Hacker News new | ask | show | jobs
by Homunculiheaded 5052 days ago
If you're someone who's interested in ML/datamining but haven't had a chance to put your ideas to any hard/interesting problems I strongly recommend a kaggle contest. It's one thing to plug some data into a random forest and go "oh cool, I guess that did okay" and entirely another to see how other competitors are comparing.

one of the biggest challenges I've found in implementing ML projects is I don't have a great sense of when I've really gotten the most info out of the data. I'm not particularly competitive but the contest format is great for this. When you see that a solution you'd normally be happy with ranks in the lower half of the answer you're really pushed to improve your solution.
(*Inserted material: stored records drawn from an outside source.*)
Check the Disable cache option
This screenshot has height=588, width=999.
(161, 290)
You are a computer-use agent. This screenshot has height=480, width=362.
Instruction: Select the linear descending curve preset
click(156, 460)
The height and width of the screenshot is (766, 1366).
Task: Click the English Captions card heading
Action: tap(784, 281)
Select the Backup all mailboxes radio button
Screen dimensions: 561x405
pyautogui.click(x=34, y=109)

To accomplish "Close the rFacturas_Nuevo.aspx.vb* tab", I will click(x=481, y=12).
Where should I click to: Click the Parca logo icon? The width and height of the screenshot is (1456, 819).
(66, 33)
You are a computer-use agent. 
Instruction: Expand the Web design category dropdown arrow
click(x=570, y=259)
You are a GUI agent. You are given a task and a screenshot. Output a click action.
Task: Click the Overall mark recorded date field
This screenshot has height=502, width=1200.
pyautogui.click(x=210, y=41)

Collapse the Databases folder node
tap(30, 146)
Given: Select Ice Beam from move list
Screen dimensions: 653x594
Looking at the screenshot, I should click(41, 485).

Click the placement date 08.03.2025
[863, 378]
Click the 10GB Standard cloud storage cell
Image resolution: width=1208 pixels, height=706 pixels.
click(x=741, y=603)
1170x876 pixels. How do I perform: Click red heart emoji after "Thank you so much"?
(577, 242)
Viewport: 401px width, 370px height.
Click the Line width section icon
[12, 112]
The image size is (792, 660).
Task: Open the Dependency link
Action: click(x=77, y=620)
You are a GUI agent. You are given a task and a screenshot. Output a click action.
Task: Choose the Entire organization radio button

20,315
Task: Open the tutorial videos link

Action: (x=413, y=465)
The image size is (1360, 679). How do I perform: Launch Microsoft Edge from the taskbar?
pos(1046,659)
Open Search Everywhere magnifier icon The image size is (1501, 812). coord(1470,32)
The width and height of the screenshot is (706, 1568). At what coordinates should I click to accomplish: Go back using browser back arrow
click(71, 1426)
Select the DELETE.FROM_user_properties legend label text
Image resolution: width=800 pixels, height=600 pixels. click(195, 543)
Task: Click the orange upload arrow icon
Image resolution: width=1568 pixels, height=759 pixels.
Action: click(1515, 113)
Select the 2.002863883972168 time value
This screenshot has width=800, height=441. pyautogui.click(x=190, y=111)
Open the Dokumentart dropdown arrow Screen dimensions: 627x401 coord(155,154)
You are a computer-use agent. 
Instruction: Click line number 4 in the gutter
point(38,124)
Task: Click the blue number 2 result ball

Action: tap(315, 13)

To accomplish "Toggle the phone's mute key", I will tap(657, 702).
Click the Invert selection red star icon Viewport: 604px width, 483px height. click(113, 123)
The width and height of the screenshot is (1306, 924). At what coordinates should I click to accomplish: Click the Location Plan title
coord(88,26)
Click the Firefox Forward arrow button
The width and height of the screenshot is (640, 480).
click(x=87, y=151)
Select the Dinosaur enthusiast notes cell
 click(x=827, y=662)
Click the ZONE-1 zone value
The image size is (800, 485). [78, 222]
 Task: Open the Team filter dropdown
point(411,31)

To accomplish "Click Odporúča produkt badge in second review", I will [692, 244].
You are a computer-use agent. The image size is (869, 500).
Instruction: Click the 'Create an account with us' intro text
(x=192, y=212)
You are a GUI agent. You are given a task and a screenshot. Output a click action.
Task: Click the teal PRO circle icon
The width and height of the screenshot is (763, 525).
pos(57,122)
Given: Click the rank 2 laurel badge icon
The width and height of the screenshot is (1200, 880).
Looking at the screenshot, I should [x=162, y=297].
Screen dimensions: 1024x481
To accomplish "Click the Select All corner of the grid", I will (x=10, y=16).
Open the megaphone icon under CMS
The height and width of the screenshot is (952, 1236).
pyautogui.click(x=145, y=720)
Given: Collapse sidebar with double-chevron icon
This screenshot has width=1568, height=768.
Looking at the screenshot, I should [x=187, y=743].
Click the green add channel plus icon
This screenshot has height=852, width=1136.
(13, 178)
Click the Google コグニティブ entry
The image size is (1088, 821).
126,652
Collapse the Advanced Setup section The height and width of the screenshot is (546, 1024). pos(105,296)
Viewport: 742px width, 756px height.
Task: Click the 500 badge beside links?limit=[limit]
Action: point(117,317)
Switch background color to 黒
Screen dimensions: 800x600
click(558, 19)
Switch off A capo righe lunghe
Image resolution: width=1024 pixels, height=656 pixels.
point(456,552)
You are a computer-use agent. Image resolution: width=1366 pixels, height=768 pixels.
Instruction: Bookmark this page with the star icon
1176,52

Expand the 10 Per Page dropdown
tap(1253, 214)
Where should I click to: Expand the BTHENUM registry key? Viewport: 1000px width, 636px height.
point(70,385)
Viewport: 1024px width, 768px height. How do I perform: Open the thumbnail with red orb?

This is leads you to learn your tools and algorithms better. For a couple of contests I took seriously I ended up learning tons about R, spent most of my nights reading academic papers on various newer techniques, and also read through a few books. On top of all that you really should spend time reading up on how past winner have won which gives a bunch of practical insight into approaching different ML problems.

In one contest I tried the hardest in I actually placed terribly after the final results were calculated, but looking over what went wrong I was amazed to see that I actually did progress really far with my understanding of ml. I'd say a month of seriously competing is easily worth a semester long grad class.

2 comments

I am really interesting in ML, but have only recently been diving into it. I have watched all of the videos for Andrew Ng's Coursera course (and most of the programming exercises), but just looking over some of the Kaggle contests I think I would be quickly out of my depth.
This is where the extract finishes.